EXTRAIT SOURCE>
* * * *
Les forces progouvernementales au Yémen, appuyées par la coalition sous commandement saoudien, se sont rapprochées du port clé de Hodeida, tenu par les rebelles qui ont appelé à la "mobilisation générale" pour stopper cette offensive. 

La ville de Hodeida (ouest), sur la mer Rouge, est le principal point d'entrée des importations et de l'aide humanitaire dans ce pays pauvre, en guerre depuis plus de trois ans.

Dans ce conflit qui a fait près de 10.000 morts et provoqué selon l'ONU la "pire crise humanitaire au monde", l'Arabie saoudite a pris en mars 2015 la tête d'une coalition militaire de pays musulmans pour aider le président Abd Rabbo Mansour Hadi face aux rebelles Houthis qui se sont emparés de vastes pans du territoire dont la capitale Sanaa (nord).

"Il ne reste plus que 20 kilomètres environ jusqu'à Hodeida et les opérations continuent", a indiqué lundi soir à Ryad le colonel saoudien Turki al-Maliki, porte-parole de la coalition.

Il a fait état d'un "effondrement" chez les Houthis, soutenus par l'Iran chiite, principal rival de l'Arabie saoudite sunnite dans la région. 

L'ONU a dit craindre que cette opération militaire n'affecte l'acheminement de l'aide humanitaire, dont 70% arrive au Yémen par ce port, alors même que certaines régions du pays sont au bord de la famine.
* * * *
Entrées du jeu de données
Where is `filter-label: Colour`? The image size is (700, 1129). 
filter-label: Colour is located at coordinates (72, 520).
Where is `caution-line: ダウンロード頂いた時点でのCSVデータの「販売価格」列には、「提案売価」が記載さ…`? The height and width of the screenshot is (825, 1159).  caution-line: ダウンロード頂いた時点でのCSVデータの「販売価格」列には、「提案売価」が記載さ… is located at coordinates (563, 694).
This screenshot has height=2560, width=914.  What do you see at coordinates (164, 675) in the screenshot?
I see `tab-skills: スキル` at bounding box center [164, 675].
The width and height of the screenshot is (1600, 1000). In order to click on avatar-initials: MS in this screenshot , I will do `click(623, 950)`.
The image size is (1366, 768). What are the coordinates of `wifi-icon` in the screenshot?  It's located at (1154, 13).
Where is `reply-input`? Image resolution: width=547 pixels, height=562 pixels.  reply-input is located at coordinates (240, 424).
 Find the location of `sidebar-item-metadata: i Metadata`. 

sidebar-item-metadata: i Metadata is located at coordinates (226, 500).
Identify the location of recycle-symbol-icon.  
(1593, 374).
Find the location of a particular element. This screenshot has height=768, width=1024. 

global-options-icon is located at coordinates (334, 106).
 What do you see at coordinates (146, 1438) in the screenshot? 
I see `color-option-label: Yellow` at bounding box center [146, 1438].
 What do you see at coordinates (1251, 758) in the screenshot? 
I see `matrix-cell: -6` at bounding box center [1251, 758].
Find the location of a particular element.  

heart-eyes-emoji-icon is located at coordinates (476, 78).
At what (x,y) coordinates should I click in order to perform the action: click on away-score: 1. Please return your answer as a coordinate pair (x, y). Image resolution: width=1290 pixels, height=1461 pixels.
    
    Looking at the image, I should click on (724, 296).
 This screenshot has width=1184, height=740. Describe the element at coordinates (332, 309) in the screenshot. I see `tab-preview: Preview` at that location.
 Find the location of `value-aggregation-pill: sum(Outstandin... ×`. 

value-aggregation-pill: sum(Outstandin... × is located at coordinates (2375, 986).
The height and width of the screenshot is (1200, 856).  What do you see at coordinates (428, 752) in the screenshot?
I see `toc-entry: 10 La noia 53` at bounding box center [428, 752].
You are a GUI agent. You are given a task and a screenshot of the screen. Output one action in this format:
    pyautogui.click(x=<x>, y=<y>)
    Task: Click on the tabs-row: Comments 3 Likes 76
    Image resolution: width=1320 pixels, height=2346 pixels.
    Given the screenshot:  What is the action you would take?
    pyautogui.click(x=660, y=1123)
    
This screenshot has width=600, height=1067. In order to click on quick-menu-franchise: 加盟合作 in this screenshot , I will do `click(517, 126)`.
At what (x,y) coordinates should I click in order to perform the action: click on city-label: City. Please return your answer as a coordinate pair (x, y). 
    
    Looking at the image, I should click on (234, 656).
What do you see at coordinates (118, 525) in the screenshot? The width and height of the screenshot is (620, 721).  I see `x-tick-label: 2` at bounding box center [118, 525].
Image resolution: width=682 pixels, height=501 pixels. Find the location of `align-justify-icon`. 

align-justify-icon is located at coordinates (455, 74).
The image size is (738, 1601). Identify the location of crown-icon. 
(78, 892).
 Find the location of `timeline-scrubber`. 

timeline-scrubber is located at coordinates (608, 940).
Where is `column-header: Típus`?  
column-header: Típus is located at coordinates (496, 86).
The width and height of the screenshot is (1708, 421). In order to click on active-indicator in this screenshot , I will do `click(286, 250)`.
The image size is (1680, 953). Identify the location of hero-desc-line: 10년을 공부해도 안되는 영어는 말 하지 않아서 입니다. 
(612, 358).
* * * *
TRAVAIL À RÉALISER>
Réécrivez le passage de l'extrait sur l'offensive vers Hodeida commençant par "La ville de" et se poursuivant jusqu'à "de trois ans.", en substituant "ce pays démuni" à "ce pays pauvre".

SOLUTION RÉDIGÉE>
La ville de Hodeida (ouest), sur la mer Rouge, est le principal point d'entrée des importations et de l'aide humanitaire dans ce pays démuni, en guerre depuis plus de trois ans.